Después del desayuno nos trasladaremos hacia la localidad de Villefranche-sur-Mer.
Un lugar que nos cautivará desde el primer momento, con sus casas pintadas con tonalidades pastel, de callejuelas empedradas y pequeñas plazas con cafés acogedores, puertas de madera antigua, balcones llenos de flores y tiendas que parecen salir de un cuento.
Daremos un paseo para admirar su casco histórico y visitaremos la histórica ciudadela de Saint-Elme, uno de los puntos más característicos de Villefranche.
Haremos la siguiente parada del día en Saint-Jean-Cap-Ferrat, donde conoceremos la Villa y los Jardines Ephrussi de Rothschild, un palacete construido a principios del siglo XX por Béatrice Ephrussi de Rothschild, que refleja la pasión de su propietaria por el arte, el lujo y la lujo.
En su interior, cada sala es un pequeño tesoro: mobiliario antiguo, tapices ricos, pinturas y esculturas europeas y orientales que muestran un refinamiento exquisito.
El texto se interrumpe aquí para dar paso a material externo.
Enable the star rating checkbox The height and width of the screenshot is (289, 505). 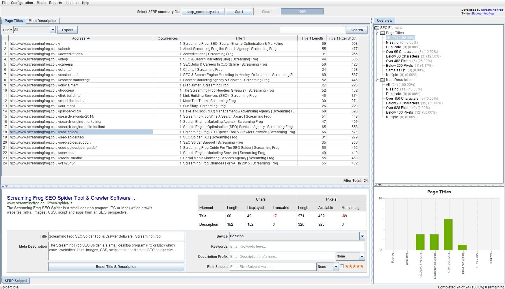342,266
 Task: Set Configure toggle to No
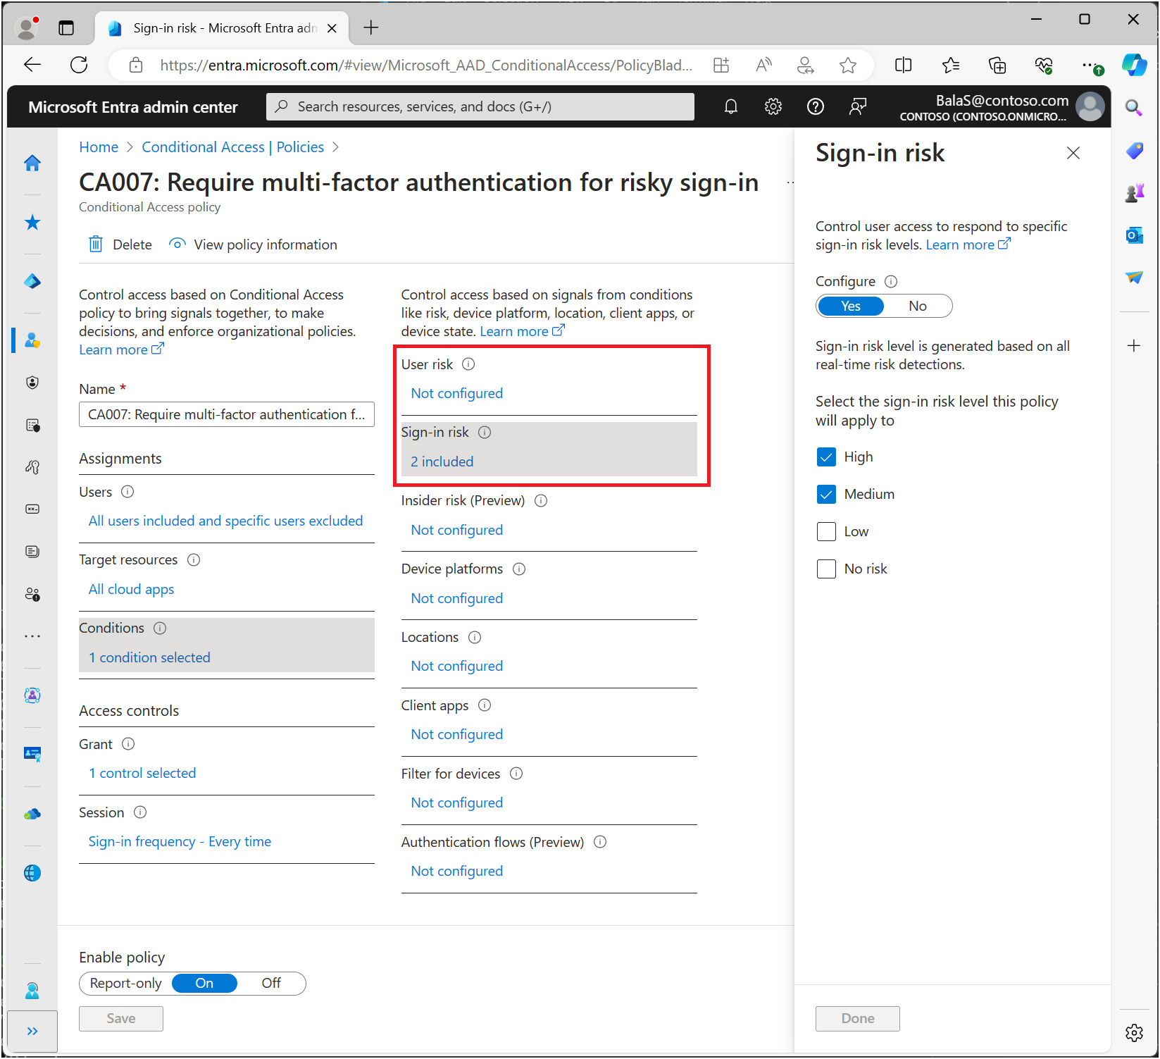pyautogui.click(x=917, y=306)
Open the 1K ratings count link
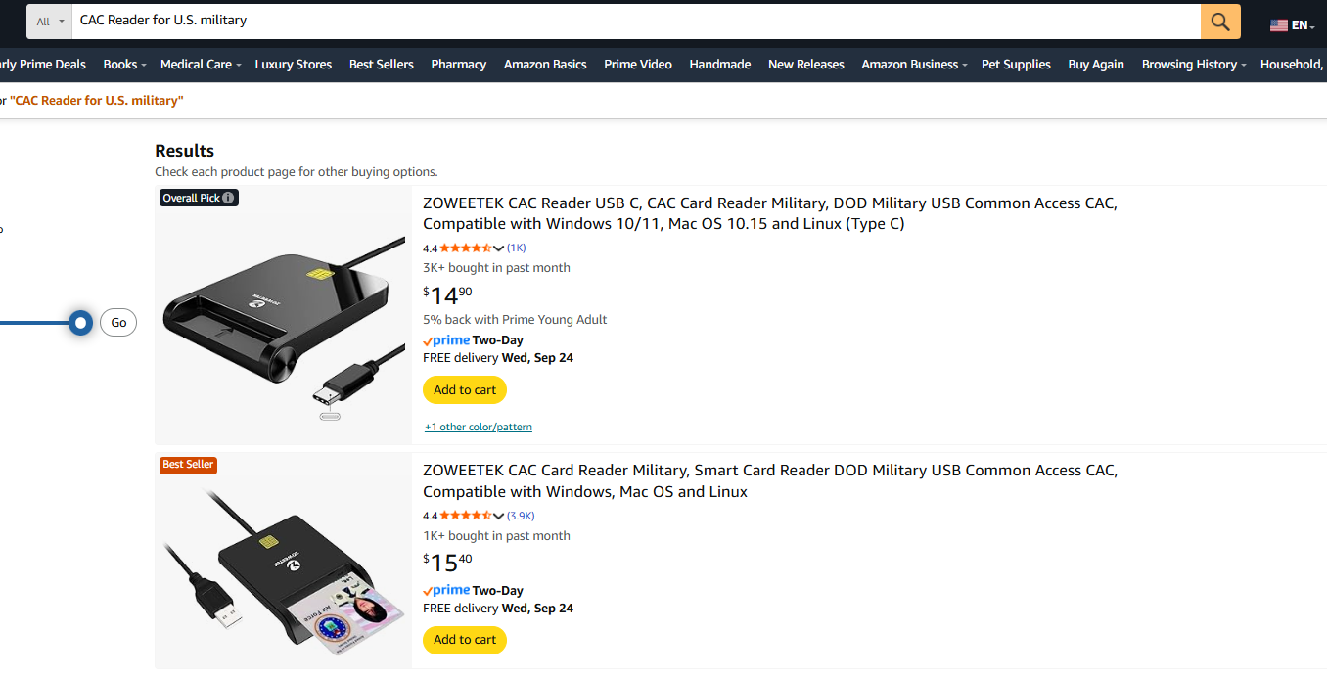1327x677 pixels. click(517, 248)
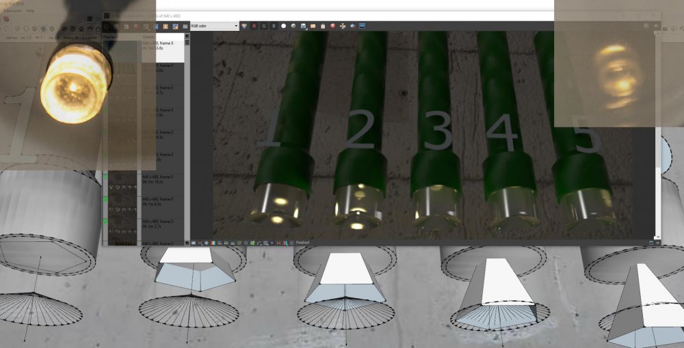
Task: Toggle the green channel button
Action: 264,26
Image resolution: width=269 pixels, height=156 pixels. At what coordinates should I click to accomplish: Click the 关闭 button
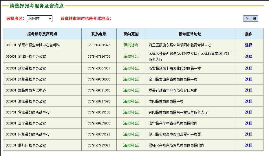[x=250, y=19]
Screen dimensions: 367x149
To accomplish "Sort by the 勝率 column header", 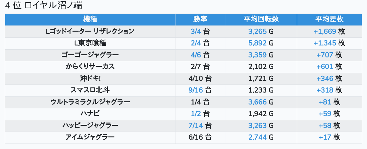I will [x=200, y=19].
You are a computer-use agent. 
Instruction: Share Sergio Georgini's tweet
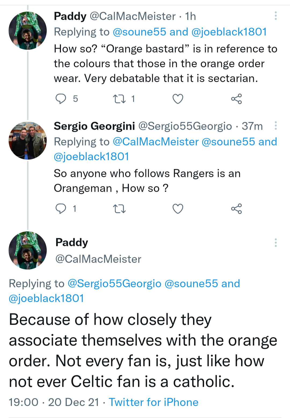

Béatrice llenó la villa con colecciones únicas de porcelana, cerámica, joyería y objetos de arte que hoy permiten a los visitantes sumergirse en la elegancia de la época.
Pero lo que hace realmente especial la villa son los jardines, diseñados con temáticas distintas, que van desde el jardín francés, provenza o de las rosas.
Después de almorzar, llegaremos finalmente a Menton, un pequeño tesoro de la Costa Azul, con un encanto que combina la luz mediterránea, la proximidad del mar y la riqueza de su patrimonio histórico. Este pueblo es conocido como la ciudad de los cítricos y organiza cada año la sorprendente, extravagante, refrescante y colorida Fête du Citron, ¡una celebración de carnaval donde las naranjas y los limones son las protagonistas!
Nosotros nos acercaremos hasta el Vieux Menton, con sus calles estrechas y empedradas, las plazas con fuentes y los balcones llenos de flores, que crean un ambiente acogedor y que nos invitarán a perdernos. Llegaremos hasta la basílica barroca de Saint-Michel-Archange y veremos algunos de sus jardines.
Por último, nos trasladaremos hacia el aeropuerto de Niza para volar hacia Barcelona. A su llegada traslado hasta los mismos puntos de recogida del primer día.